The Brokedowns have come a long way. That’s not to say they were torchbearers of suckitude earlier, but early reviews of the band were festivals of namedropping and comparisons to various Midwestern-tinged punk groups. On Life Is A Breeze, those RIYL days of yore can go straight into the Springfield tire fire: The Brokedowns have their own sound and it’s alternatingly angry and melodic, blistering and unpredictable.
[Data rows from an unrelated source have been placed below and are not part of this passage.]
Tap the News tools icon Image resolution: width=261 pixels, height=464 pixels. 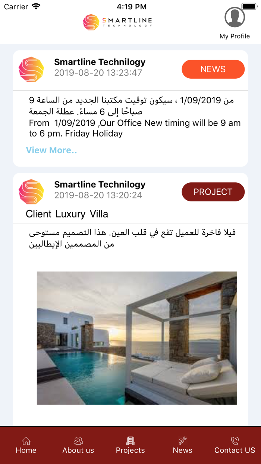[x=183, y=441]
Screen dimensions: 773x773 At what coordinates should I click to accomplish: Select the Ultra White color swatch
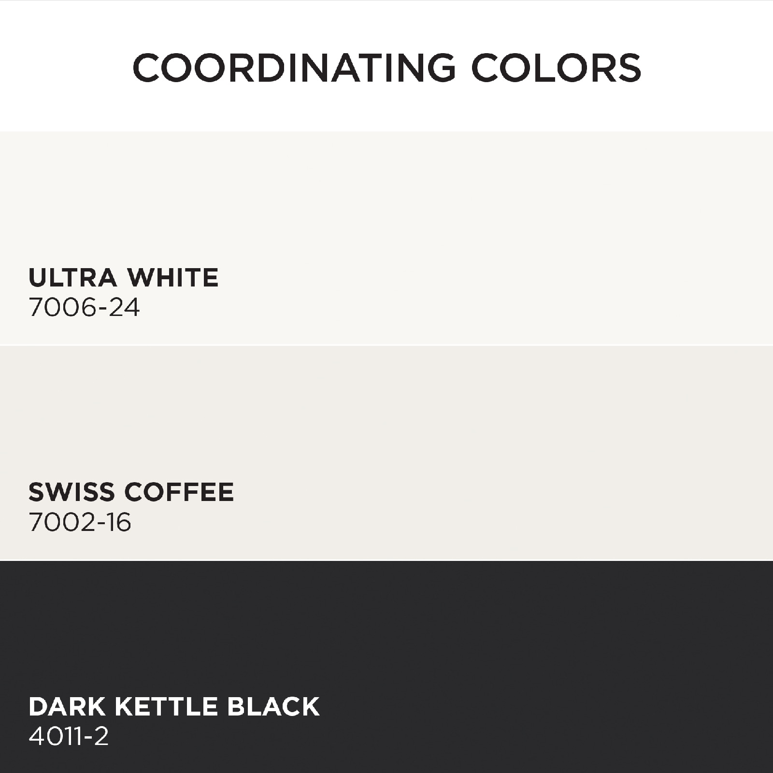(387, 238)
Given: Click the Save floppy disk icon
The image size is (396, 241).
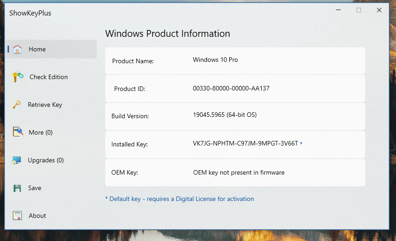Looking at the screenshot, I should pos(17,188).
While they are a good fit with Chicago-based label Red Scare Industries, The Brokedowns have a heavier edge than the pop-punk the label tends to work with. The vocals are most always gruff and shouted, regardless of the singer, and the bass tends to lead the rough and pounding aggression while the guitars and backing vocals come in with melody. “The Gospel of Mustafa” is as good a starting point as any for their style. The vocals are shouted, with backing vocals coming in an equally hoarse manner that provides melody but without any sugar to it. The structure is familiar enough to let your voice go AWOL in singing along, but it avoids the trappings of genre-based writing, eschewing easy choruses and pogo-happy hooks. Vocalists Jon and Kris aren’t just singing themselves hoarse, they play ‘til their fingers bleed, running the tempo upward more often than down, though they catch a few breathers with some breakdowns in “Life Is a Breeze” and the stoner punk of “The End Is Not Near.”
While it’s fast, short, and bursting with aggression, the melody shines on a few songs here. The 53-second “Everything Is Immoral” is the cleanest harmony since their early days, and “Life Is A Breeze” offers some less coarse vocal work as well. The group singing of “Murder Junkie/CPA” is another pop-fuelled jam that is, again, easy to follow, but hard to summarize with the usual power chord-themed descriptions. At their cleaner moments the comparisons are apt with other Red Scare or Midwest poppy stuff, but heavier elements often come in at an even 50-50 balance that makes those namedrops inaccurate and harder to typecast. Pile some short/loud/fast’n’proud ‘90s hardcore into the equation, an experimental bent (such as with “Cash for Gold” or “A Child’s Guide to Black Metal”), and the occasional reach-for-the-epic (“DIY Space Program”) and the Brokedowns are a band unto themselves.